Quantum Mechanics (week two)

The reading for this week has reinforced for me the way we, especially westerners, like to feel that we have a grip on things. Tangible, quantifiable things appeal as do things we feel like we can understand or better yet, control.

"The only thing constant in life is change." I've heard this saying and used it myself often over the years especially when life feels unpredictable or the future seems unclear. To find certainty in there being uncertainty, a change into something different but unknown, feels like a perfect paradox. 

As a "planner" type of person, I always feel better when I feel like there's a plan: not so much a daily one but something of a life plan. Even if it's bound to change, feeling like I have direction is incredibly calming. That said, the practice of surrendering that not everything is in my control has always been an excellent practice for me as it helps me weather the unpredictable upheavals of life's events. 

Recently, I had an experience that illustrated uncertainty and causality very clearly in my life: 

I was having a bit of a rough morning and went to yoga class before school. In the yoga room, we arrange ourselves and I positioned myself in my semi-usual spot but ended up in the middle of two people who I don't usually practice near. As class progressed I got more and more of a uneasy feeling about the position I had chosen. The people around me are people I'm friendly with and yet I still felt like it was not right for me to be in that spot. My intuition was telling me to move, but I stayed put. Towards the end of practice, in a sequence I've done near daily for 6 years (as have my friends who I practiced near) the guy in front of me kicked me in the head. He had no idea I was right there behind him and he had looked over his shoulder before moving his feet. Two years ago, I would have been high enough in the pose that he would have seen me and avoided smacking me in the head. However, now, I go quite low and so his quick glance missed me altogether. 

I then wonder: Was there something about the uneasy feeling I had that made me move differently and thereby make myself less visible to my friend in front of me?
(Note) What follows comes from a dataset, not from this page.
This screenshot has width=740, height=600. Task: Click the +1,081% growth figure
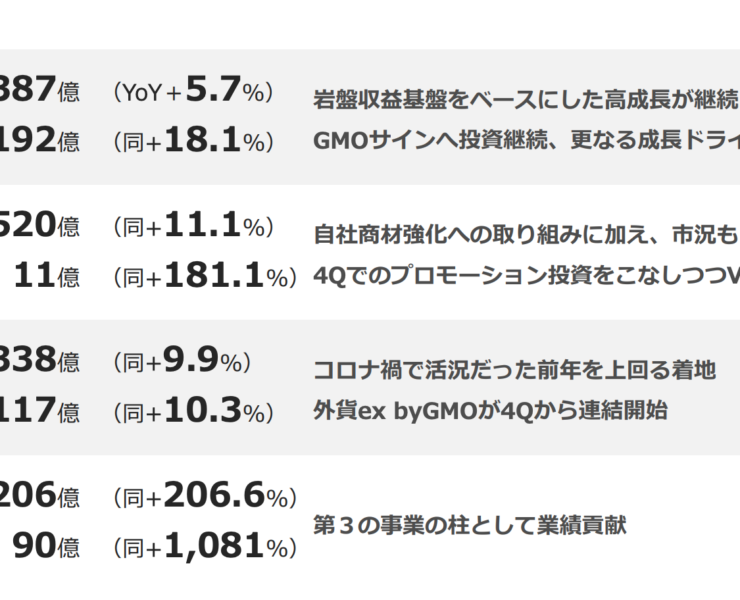coord(204,546)
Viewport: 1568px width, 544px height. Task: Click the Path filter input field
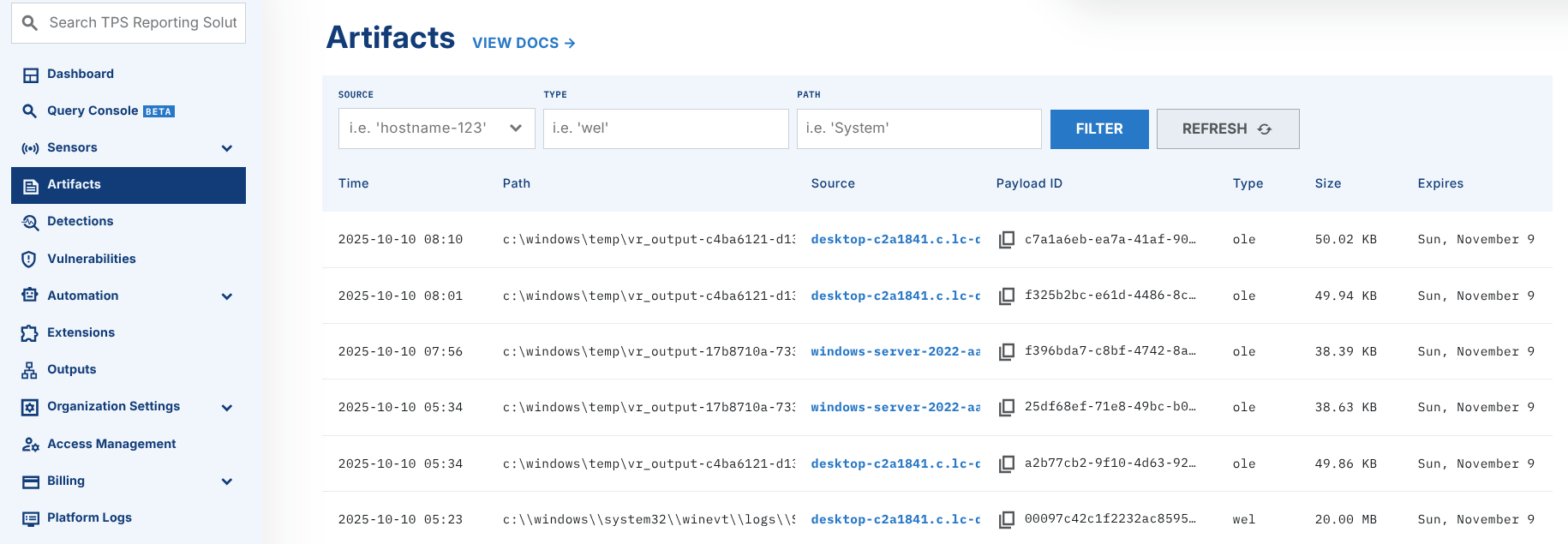[x=919, y=129]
Was the universe giving me those uneasy feelings to help me move out of the near inevitable karma that was headed towards me? After six years, why does this happen now? As my yoga practice was really unfolding beautifully lately, was this a universal lesson to not get too attached as now the certainty I felt previously about my practice progressing has become uncertain as I manage a stiff neck? 

I have resigned to believe that yes, I should have honored my gut or whatever feelings I had that day that felt like signs to move even if they were "irrational" perhaps. And that accepting uncertainty is the best thing to do because otherwise it's just temporarily fooling oneself, and soon enough life events will present such that it is impossible to ignore the uncertainty or to recognize that you were wrongly certain before. 

One more reflection to share: I really enjoyed the below passage from "A Wink from the Cosmos," by Meg Lundstrom. I definitely believe in there being special karma or energetic connection between people and events. One of my teachers, Robert Svoboda, wrote a wonderful book, Aghora, about his teacher in which he describe Ranubandha (I may have the word wrong as I read it a year ago when I borrowed it from a friend) which is essentially that there's a special energetic connection or karma between individuals and that if your paths cross that it's a sign that your paths crossed at another time in another embodiment. This kind of cycling back after being apart for some time idea came to mind in reading about the photons that regardless of the distance will effect one another within the same moment. Both ideas stretch my beliefs but also seem very possible as there are instances like the one described below that illustrate the connection beyond space. 

As was true with Carrie and Dan, synchronicity seems to appear often at times of personal crises and at such passage points as births and deaths. Sunbathing on a Caribbean beach with her friend Sandy, Mary found herself thinking sadly about Beth, a mutual friend of theirs who had died unexpectedly two weeks earlier. Softly, she started humming "Amazing Grace." When she finished, Sandy said, "That's so strange. I was just thinking about Beth, and `Amazing Grace' was her favorite song." Mary was stunned: she had never associated the song with Beth. They later learned that at the exact time Mary had been humming, Beth's family had been holding a private memorial for her.
Given what I've written above and believe in to a degree, yes, I would agree that the Universe is weird in its way of having an element of the supernatural and that it is at times unsettling and at times delightful.


5 comments:

  1. Hi Kate! Thanks for sharing your story and I'm happy that your neck is healing.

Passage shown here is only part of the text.